人間ひとりひとりそれぞれの意思の集合による流れは、正義単体の力が作ったパフェへの流れを易々と呑み砕いた。

「サバは!?サバはあるの!?」

「ある!!」

「赤貝とサンマは!?」

「あるとも!!

やっぱりこの店もやられてたようだな…教えに来て正解だった!!」

「もしかして、その店ではパフェ食べなくてもいいんですか…?」

「いいんだ…いいんだよ!!

なんでも好きなものを食べていいんだ!!

さあ、こんなクリーム臭い店に閉じこもってないで、みんなで魚介を食べに行こう!!」

正常を殺させないための戦いより奴隷生活を正常とする狂った怠け者たちでも、外から逃げ道を与えられれば素早かった。

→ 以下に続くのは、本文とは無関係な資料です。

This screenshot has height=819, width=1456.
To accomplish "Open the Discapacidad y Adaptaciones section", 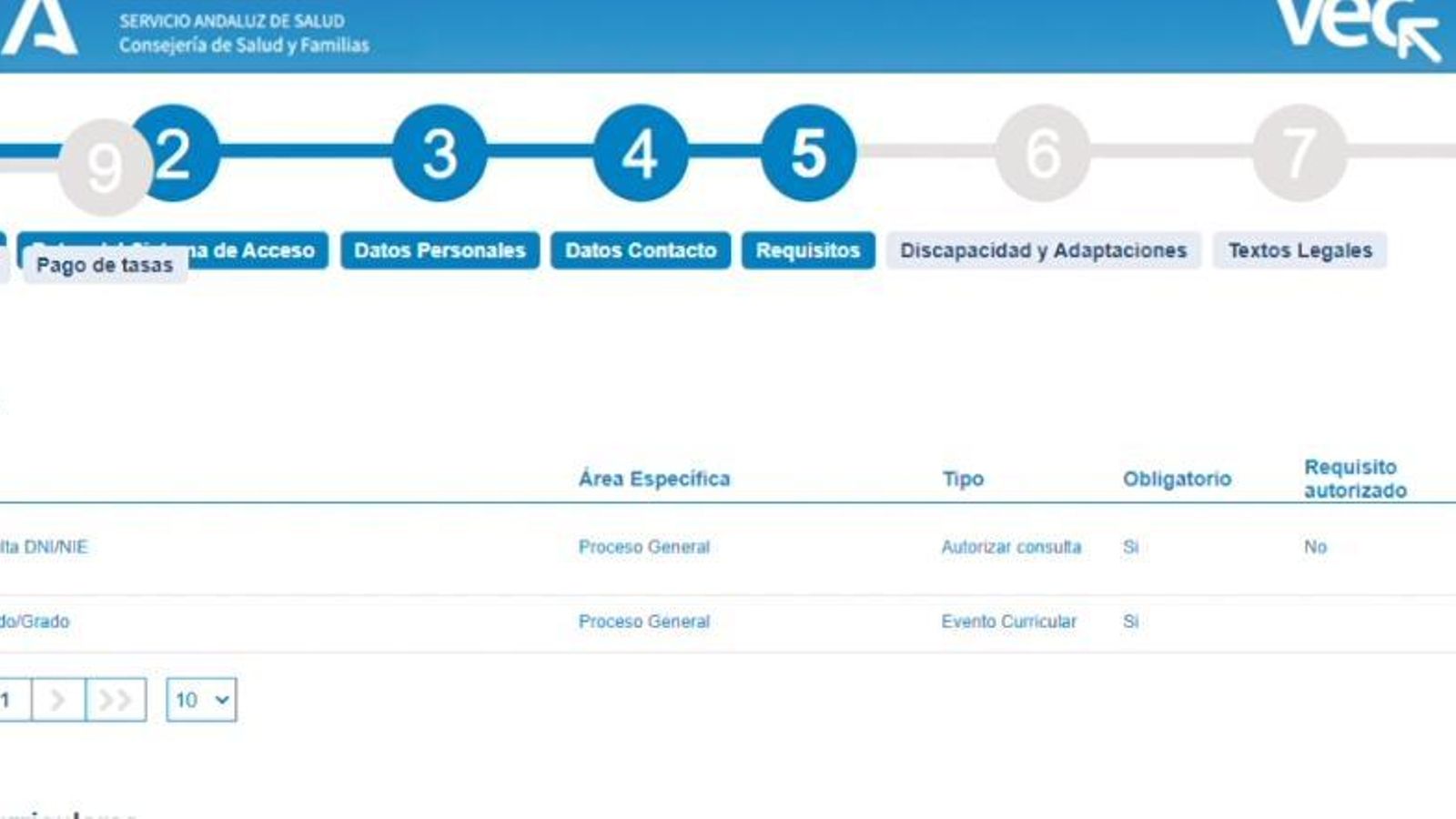I will [x=1043, y=250].
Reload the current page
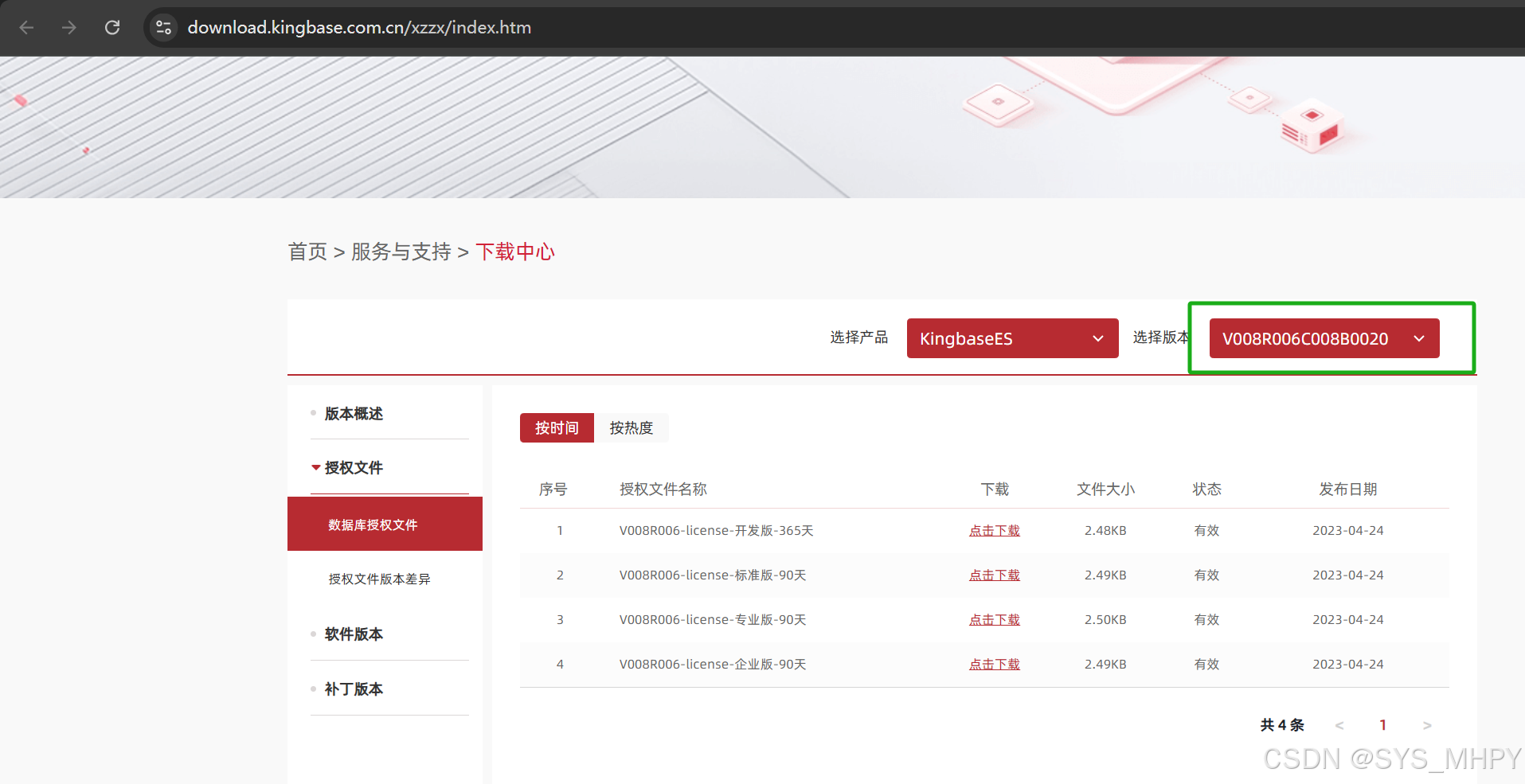Screen dimensions: 1525x784 [x=112, y=27]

乱入男の号令で会計レジは大混雑し、客の全員があっという間に出ていった。

店長と店員と客ではない正義だけがその場に残された。

「おンのれぃ…!!

差別主義者どもがあああああ!!

いいだろう…その店にも配慮と尊重を教えてやろう。

そして魚介寿司を押しつけない多様性溢れたパフェの店にしてくれるわ!!!!!」

正義も後追いで出ていった。

店長と店員と、流れるパフェと床にぶちまけられた魚介だけが残った。

「どーすんスか、これ」

店員の嫌味たっぷりな責めを店長はあっけらかんと受け流す。

「店なんて潰れてもいいんだよ。

俺はただの雇われだし貯金あるから」

機械仕掛けが延々パフェを流し続け、店長たちは呆然とそれを眺め続けた。